- **Exercise instructions**:
Print the part of the listing that opens with the line containing "The image size" and closes with the line containing "coordinates (267, 633).", both lines included, copying every character without change.

- **Data to use**:
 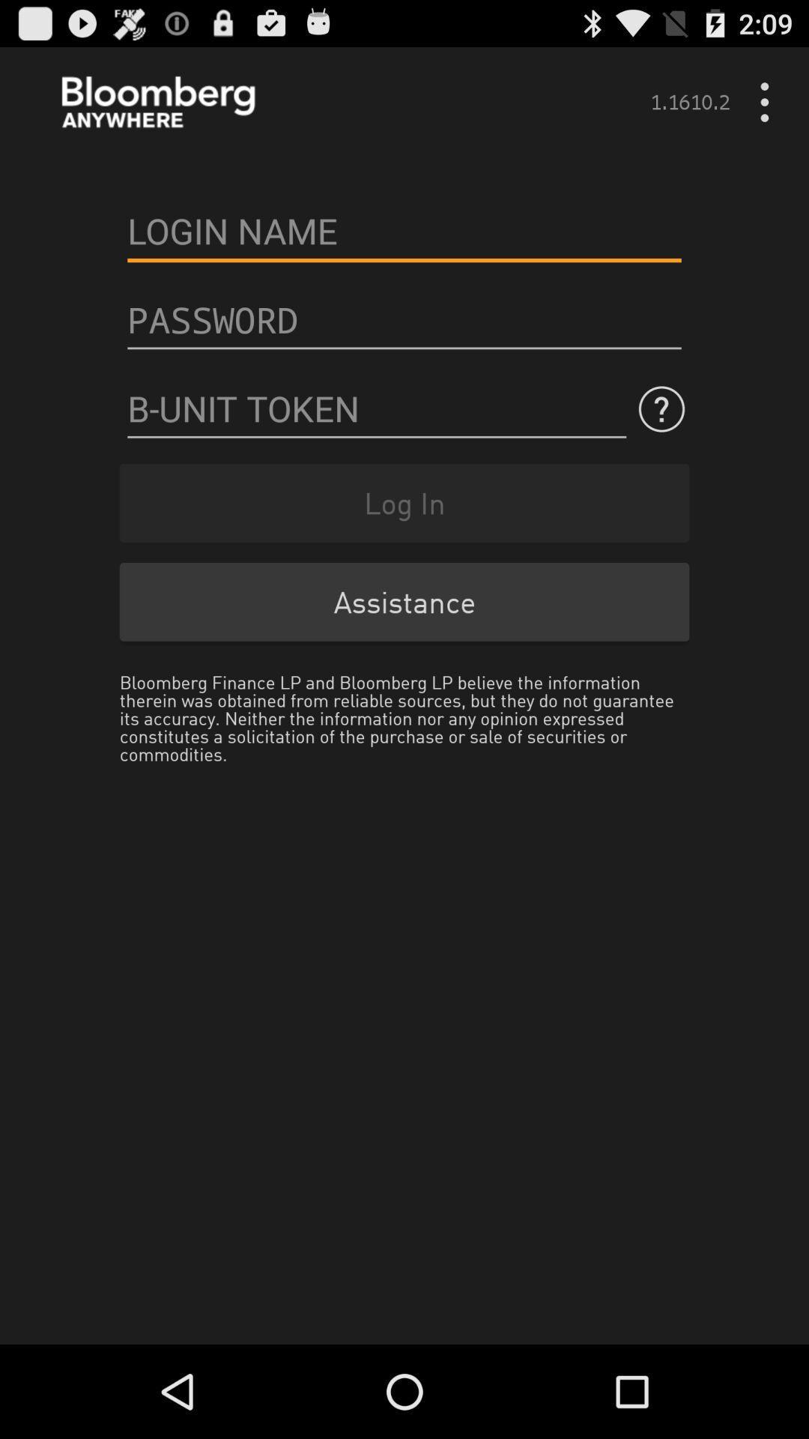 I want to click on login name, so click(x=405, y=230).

--

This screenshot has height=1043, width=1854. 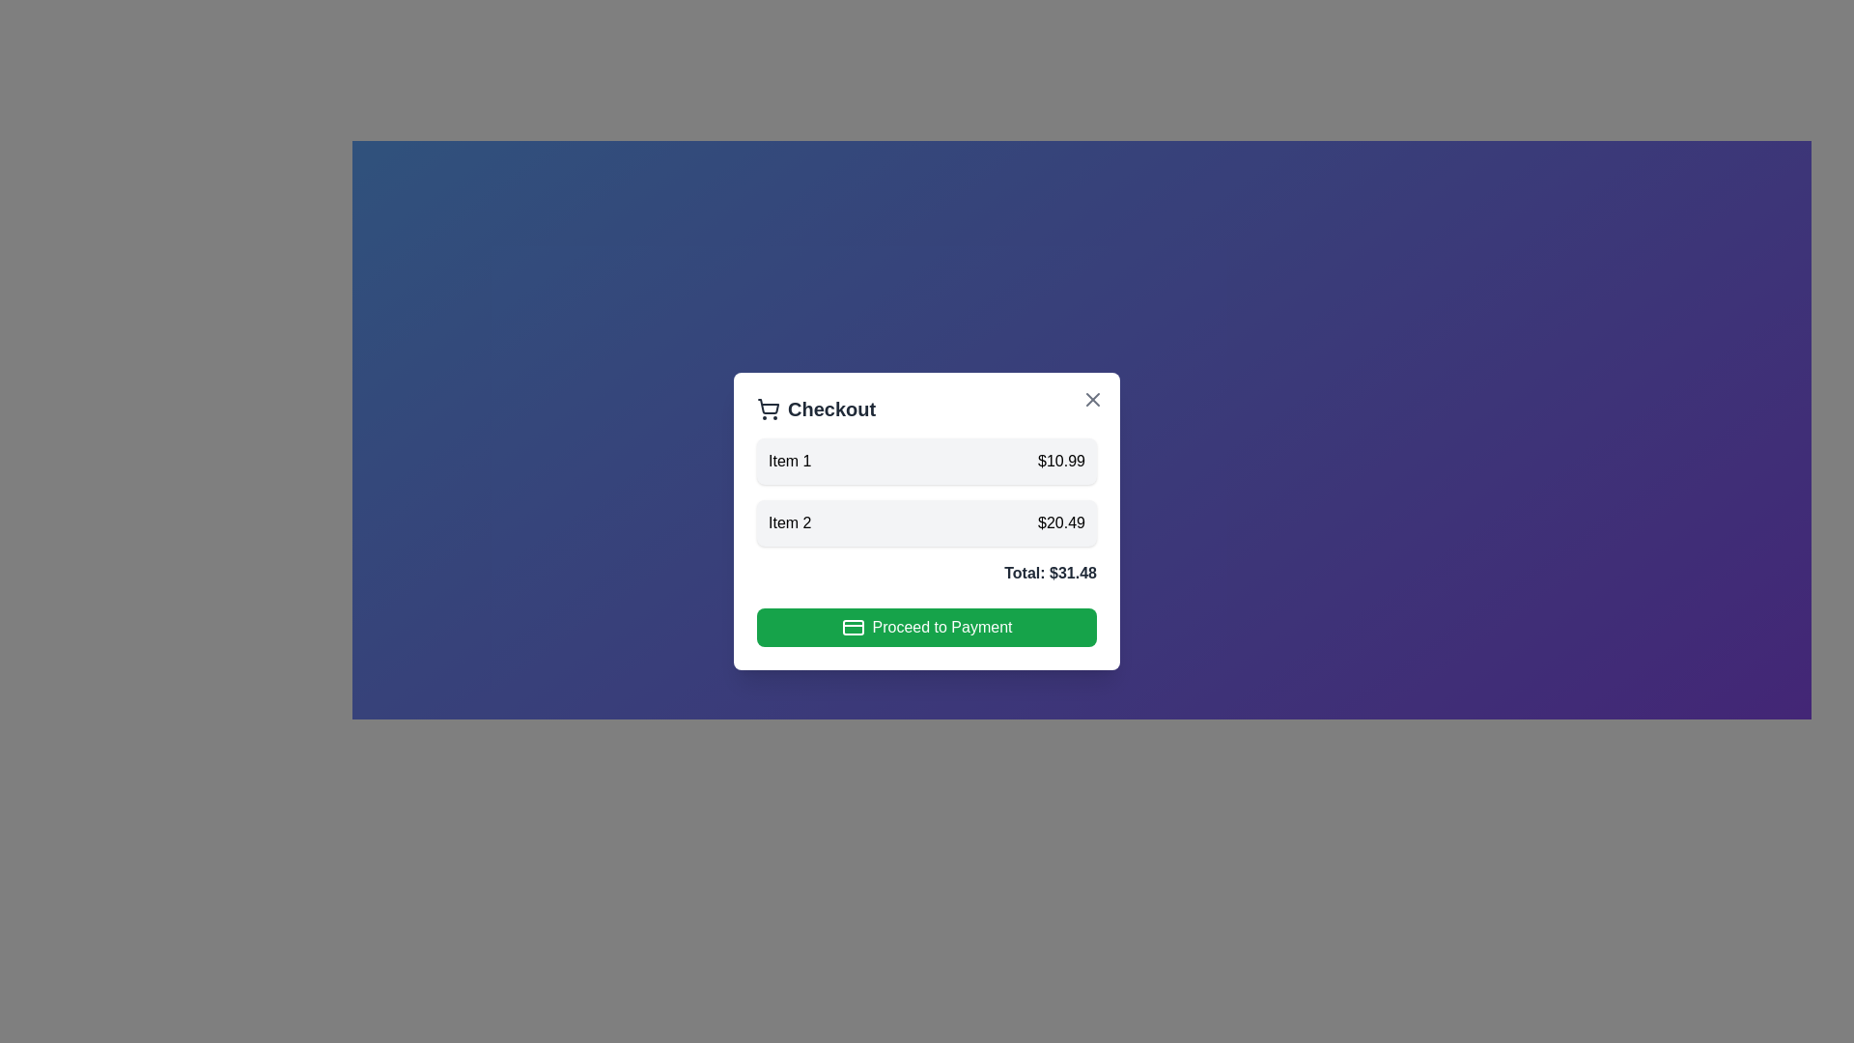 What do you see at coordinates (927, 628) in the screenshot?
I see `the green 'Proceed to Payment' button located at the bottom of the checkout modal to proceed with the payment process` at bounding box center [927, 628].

--

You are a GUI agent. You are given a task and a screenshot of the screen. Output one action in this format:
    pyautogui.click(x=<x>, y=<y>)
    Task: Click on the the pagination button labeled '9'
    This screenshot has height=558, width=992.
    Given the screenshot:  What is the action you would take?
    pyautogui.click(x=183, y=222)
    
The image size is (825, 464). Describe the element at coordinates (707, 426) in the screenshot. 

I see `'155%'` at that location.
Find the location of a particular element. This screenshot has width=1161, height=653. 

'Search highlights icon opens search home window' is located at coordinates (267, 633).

- **Complete answer**:
The image size is (825, 464). Describe the element at coordinates (707, 426) in the screenshot. 

I see `'155%'` at that location.
Find the location of a particular element. This screenshot has width=1161, height=653. 

'Search highlights icon opens search home window' is located at coordinates (267, 633).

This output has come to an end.